Mélanges politiques (Chateaubriand)/De l’état de la France

Œuvres complètes
Garnier frères (tome 7p. 46-53).

DE
L’ÉTAT DE LA FRANCE
AU 4 OCTOBRE 1814.


Accoutumés depuis longtemps aux prodiges, à peine remarquons-nous ceux qui se passent aujourd’hui sous nos yeux : il est vrai de dire cependant que de tous les miracles qui se sont opérés depuis quelques années, aucun n’est plus frappant que le bonheur actuel de la France. Pouvions-nous raisonnablement nous attendre à un calme aussi profond après une si longue tempête ? Pour mieux juger de notre position au mois d’octobre de cette année, rappelons-nous l’état où nous nous trouvions au mois de mars de cette même année.

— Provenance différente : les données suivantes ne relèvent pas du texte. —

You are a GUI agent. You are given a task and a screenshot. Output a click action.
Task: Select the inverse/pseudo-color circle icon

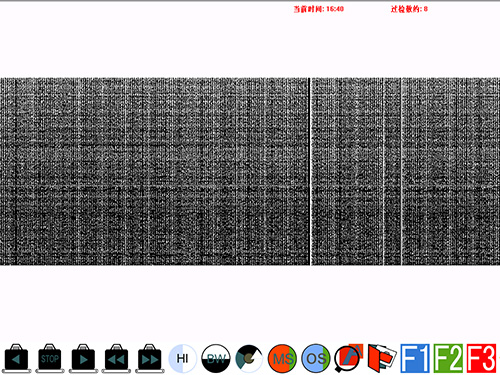tap(249, 358)
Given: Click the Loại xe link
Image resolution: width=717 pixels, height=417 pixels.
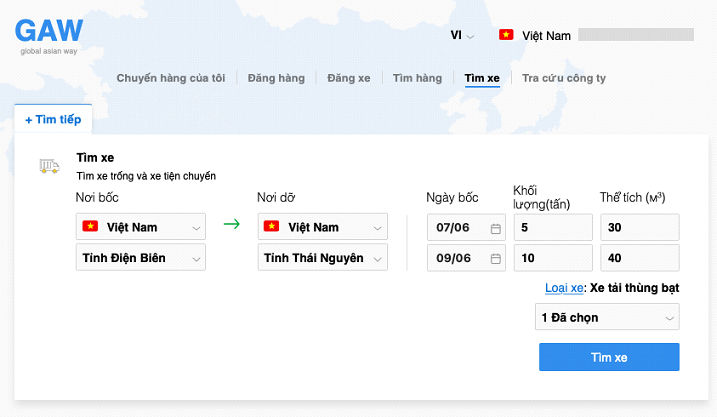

La France étoit envahie depuis le Rhin jusqu’à la Loire, depuis les Alpes jusqu’aux montagnes de l’Auvergne, depuis les Pyrénées jusqu’à la Garonne. Paris étoit occupé par l’ennemi. Cinq cent mille Russes, Allemands, Prussiens, restés de l’autre côté du Rhin, étoient prêts à seconder les efforts de leurs compatriotes par une seconde invasion, qui auroit achevé la désolation de la France ; toute l’Espagne se préparoit à franchir les Pyrénées sur les traces de l’armée angloise, espagnole et portugaise. Plus d’un million de François avoient, en moins de treize mois, été appelés sur le champ de bataille. Un insensé, à qui l’on ne cessoit d’offrir la paix, s’obstinoit à arracher le dernier homme et le dernier écu à notre malheureuse patrie, pour soutenir au dehors un monstrueux système de guerre, au dedans une tyrannie plus monstrueuse encore. S’il parvenoit à prolonger la guerre, la France couroit le risque de ne plus offrir en quelques mois qu’un monceau de cendres ; s’il acceptoit enfin la paix, cette paix ne pouvoit plus être faite qu’à des conditions aussi déshonorantes pour lui que pour notre patrie : il auroit fallu payer des contributions énormes, céder nos places frontières en garantie des traités[1]. Buonaparte, humilié dans son orgueil, trompé dans son ambition, eût couvert le royaume de deuil et de proscriptions. Déjà les listes étoient dressées, les victimes désignées, les villes entières condamnées : les confiscations, les expropriations auroient suivi les supplices ; la guerre civile auroit peut-être couronné toutes les dévastations de la guerre étrangère, et un despotisme sanglant se seroit assis pour jamais sur les ruines de la France.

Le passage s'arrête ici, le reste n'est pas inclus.